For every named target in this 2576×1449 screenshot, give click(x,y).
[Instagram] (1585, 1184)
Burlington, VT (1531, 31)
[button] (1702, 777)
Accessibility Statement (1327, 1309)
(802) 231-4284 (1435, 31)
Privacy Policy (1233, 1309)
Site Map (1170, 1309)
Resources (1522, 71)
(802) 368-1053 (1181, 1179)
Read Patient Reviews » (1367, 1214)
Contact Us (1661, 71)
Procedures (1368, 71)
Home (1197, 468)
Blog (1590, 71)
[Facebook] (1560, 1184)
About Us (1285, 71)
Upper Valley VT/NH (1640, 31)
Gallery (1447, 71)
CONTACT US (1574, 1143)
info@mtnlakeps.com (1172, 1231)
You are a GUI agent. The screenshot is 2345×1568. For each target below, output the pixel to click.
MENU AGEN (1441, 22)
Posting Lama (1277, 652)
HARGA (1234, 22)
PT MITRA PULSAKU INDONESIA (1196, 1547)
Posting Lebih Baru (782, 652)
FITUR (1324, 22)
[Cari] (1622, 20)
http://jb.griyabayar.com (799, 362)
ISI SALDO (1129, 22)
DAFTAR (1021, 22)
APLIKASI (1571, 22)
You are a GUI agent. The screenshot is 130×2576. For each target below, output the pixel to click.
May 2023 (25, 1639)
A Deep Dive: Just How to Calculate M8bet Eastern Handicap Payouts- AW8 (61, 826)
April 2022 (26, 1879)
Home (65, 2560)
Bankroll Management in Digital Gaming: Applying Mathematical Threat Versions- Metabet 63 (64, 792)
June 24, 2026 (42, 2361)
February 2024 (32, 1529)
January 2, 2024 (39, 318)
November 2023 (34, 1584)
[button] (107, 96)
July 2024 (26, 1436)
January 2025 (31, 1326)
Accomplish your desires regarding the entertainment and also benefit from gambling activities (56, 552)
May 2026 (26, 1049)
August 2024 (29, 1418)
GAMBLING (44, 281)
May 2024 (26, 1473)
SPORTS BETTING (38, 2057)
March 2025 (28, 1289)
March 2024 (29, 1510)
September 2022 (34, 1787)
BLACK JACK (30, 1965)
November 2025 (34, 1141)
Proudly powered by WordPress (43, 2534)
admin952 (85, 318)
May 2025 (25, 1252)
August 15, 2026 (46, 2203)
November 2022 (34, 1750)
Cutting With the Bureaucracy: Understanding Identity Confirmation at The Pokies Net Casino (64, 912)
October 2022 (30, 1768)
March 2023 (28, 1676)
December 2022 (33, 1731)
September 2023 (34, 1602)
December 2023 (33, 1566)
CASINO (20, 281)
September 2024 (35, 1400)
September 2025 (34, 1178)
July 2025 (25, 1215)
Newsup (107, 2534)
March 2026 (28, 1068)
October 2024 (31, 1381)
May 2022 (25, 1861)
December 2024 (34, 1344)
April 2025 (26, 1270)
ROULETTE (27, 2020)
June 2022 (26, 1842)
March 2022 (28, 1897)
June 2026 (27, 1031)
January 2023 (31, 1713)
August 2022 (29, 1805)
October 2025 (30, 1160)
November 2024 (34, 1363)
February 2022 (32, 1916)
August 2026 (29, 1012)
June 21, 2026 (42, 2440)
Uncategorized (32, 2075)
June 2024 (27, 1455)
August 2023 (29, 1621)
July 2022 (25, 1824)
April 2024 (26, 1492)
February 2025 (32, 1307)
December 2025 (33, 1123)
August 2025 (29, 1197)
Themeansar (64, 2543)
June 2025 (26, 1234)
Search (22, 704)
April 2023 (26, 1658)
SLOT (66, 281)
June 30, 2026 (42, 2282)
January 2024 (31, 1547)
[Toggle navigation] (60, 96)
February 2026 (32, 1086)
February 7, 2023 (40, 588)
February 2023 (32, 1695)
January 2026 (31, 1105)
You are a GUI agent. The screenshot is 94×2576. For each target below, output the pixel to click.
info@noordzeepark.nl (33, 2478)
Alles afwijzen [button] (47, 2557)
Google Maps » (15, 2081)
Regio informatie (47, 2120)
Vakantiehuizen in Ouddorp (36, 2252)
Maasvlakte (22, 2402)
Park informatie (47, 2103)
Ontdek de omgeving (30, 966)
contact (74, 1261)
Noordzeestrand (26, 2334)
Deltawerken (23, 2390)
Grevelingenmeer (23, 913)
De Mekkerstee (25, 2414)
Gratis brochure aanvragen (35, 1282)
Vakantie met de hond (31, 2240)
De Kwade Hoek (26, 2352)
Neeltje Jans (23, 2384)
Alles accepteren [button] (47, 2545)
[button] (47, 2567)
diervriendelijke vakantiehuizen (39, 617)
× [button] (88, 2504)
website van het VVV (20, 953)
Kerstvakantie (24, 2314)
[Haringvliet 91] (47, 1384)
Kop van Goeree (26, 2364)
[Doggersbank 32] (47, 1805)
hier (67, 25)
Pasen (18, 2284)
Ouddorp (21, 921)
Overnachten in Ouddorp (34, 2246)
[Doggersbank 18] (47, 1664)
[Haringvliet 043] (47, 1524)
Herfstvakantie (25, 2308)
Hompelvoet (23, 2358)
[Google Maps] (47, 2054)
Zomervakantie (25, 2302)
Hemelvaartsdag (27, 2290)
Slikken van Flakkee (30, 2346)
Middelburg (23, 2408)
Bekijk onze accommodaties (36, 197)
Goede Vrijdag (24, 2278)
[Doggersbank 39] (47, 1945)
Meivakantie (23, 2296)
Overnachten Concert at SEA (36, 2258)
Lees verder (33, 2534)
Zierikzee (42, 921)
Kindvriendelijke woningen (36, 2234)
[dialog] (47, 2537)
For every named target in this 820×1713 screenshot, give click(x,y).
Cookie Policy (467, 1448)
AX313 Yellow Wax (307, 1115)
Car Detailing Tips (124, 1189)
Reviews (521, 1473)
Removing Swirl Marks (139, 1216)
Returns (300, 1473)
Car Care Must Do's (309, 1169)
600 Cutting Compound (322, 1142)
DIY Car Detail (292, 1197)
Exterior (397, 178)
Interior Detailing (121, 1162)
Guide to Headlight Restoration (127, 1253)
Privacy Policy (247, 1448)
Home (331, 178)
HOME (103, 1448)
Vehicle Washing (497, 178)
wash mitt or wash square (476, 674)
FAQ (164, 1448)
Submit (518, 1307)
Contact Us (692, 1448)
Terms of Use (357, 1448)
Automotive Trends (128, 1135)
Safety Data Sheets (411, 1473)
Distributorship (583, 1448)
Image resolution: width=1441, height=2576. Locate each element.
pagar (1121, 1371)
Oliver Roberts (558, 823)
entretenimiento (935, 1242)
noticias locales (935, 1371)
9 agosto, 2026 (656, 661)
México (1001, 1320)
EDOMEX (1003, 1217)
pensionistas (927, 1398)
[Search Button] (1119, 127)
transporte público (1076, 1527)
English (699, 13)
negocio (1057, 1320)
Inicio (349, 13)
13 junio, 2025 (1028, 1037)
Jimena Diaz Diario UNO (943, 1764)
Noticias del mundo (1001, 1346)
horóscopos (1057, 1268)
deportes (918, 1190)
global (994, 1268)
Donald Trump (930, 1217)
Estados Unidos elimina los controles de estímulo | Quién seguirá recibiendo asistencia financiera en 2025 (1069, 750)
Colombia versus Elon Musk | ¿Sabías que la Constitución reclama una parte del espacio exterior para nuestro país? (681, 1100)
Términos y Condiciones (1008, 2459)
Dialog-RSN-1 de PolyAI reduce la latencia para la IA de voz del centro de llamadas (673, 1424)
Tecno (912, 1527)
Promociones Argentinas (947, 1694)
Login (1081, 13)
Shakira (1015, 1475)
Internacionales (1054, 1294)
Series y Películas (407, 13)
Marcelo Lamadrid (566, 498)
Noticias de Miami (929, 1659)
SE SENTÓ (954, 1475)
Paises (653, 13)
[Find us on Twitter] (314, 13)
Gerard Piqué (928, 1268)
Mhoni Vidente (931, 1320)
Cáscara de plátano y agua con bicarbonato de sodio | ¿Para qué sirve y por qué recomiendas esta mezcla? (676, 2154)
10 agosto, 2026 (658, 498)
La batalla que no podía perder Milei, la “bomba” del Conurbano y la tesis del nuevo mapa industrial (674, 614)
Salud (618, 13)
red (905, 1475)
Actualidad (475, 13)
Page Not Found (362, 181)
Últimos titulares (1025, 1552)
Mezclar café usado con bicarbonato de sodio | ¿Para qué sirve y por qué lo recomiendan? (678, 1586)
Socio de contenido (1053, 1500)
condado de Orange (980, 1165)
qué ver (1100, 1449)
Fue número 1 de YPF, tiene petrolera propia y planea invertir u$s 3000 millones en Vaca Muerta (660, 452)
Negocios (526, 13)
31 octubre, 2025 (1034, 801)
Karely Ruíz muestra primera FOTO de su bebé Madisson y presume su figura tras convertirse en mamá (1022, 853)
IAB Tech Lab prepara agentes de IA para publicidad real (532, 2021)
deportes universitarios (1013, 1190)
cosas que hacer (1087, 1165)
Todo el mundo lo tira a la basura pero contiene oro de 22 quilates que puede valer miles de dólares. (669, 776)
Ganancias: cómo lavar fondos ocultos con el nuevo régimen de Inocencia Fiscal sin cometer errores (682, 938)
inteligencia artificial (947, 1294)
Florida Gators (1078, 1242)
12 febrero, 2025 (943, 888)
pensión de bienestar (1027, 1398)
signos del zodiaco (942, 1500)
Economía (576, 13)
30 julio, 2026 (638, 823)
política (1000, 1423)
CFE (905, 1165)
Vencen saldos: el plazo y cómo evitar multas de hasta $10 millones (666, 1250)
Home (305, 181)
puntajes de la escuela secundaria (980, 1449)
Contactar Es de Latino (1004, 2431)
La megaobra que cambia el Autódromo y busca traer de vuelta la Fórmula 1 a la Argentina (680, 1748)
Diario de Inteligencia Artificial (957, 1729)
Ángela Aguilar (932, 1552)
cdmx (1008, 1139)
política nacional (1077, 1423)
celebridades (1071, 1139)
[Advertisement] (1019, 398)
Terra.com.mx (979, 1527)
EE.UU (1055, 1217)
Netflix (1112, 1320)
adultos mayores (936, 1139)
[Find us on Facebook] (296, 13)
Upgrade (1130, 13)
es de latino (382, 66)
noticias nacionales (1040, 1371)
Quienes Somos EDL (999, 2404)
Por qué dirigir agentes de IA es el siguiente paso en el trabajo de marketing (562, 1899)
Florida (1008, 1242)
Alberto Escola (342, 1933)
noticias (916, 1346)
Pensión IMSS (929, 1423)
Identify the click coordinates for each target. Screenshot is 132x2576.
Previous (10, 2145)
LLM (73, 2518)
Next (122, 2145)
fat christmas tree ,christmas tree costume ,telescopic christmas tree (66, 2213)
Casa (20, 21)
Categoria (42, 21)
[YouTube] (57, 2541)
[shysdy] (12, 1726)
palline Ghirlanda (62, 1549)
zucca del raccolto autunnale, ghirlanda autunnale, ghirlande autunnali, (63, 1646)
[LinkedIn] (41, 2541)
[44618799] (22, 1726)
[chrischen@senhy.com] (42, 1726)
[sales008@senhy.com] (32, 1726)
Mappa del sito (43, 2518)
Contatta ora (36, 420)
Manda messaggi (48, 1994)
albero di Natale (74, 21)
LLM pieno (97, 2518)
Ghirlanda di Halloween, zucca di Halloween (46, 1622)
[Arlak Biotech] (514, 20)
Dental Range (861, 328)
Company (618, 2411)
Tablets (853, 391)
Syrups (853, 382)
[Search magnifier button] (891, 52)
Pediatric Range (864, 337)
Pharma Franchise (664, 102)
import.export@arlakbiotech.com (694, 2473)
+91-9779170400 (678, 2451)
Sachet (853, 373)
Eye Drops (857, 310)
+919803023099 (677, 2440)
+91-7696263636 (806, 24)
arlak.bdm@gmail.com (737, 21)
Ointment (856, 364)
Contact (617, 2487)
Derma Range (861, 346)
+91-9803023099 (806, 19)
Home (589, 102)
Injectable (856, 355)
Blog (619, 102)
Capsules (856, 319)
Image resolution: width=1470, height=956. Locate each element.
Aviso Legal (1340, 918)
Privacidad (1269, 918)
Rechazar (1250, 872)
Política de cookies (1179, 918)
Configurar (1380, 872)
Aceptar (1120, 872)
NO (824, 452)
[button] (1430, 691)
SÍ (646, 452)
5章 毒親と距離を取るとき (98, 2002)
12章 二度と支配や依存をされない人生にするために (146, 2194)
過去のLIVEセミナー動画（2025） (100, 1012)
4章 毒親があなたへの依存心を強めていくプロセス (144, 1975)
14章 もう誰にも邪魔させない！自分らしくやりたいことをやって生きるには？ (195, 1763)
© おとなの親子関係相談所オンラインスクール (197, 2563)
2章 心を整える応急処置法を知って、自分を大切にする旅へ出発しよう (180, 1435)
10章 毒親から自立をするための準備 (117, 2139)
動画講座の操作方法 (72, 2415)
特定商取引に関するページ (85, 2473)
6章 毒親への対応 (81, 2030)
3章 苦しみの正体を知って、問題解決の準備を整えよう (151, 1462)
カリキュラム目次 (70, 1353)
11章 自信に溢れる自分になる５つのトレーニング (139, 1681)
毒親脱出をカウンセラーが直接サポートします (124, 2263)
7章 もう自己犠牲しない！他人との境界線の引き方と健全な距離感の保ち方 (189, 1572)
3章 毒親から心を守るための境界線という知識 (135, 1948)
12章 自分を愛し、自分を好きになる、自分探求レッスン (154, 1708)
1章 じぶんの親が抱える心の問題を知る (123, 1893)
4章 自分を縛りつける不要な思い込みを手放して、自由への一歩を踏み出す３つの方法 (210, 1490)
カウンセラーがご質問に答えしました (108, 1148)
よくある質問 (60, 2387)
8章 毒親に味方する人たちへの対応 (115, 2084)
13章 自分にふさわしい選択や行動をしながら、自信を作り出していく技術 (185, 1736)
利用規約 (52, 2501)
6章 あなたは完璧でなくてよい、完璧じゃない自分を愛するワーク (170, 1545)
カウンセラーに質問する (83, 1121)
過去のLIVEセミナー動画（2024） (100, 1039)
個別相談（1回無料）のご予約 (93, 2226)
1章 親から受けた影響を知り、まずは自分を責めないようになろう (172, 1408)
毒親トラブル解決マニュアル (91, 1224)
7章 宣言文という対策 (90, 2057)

How to complete this task. All that is needed is the exact run of lines above from the line containing "Actualidad (475, 13)" through the line containing "31 octubre, 2025 (1034, 801)", both of them included.

Output of the exercise.
Actualidad (475, 13)
Page Not Found (362, 181)
Últimos titulares (1025, 1552)
Mezclar café usado con bicarbonato de sodio | ¿Para qué sirve y por qué lo recomiendan? (678, 1586)
Socio de contenido (1053, 1500)
condado de Orange (980, 1165)
qué ver (1100, 1449)
Fue número 1 de YPF, tiene petrolera propia y planea invertir u$s 3000 millones en Vaca Muerta (660, 452)
Negocios (526, 13)
31 octubre, 2025 (1034, 801)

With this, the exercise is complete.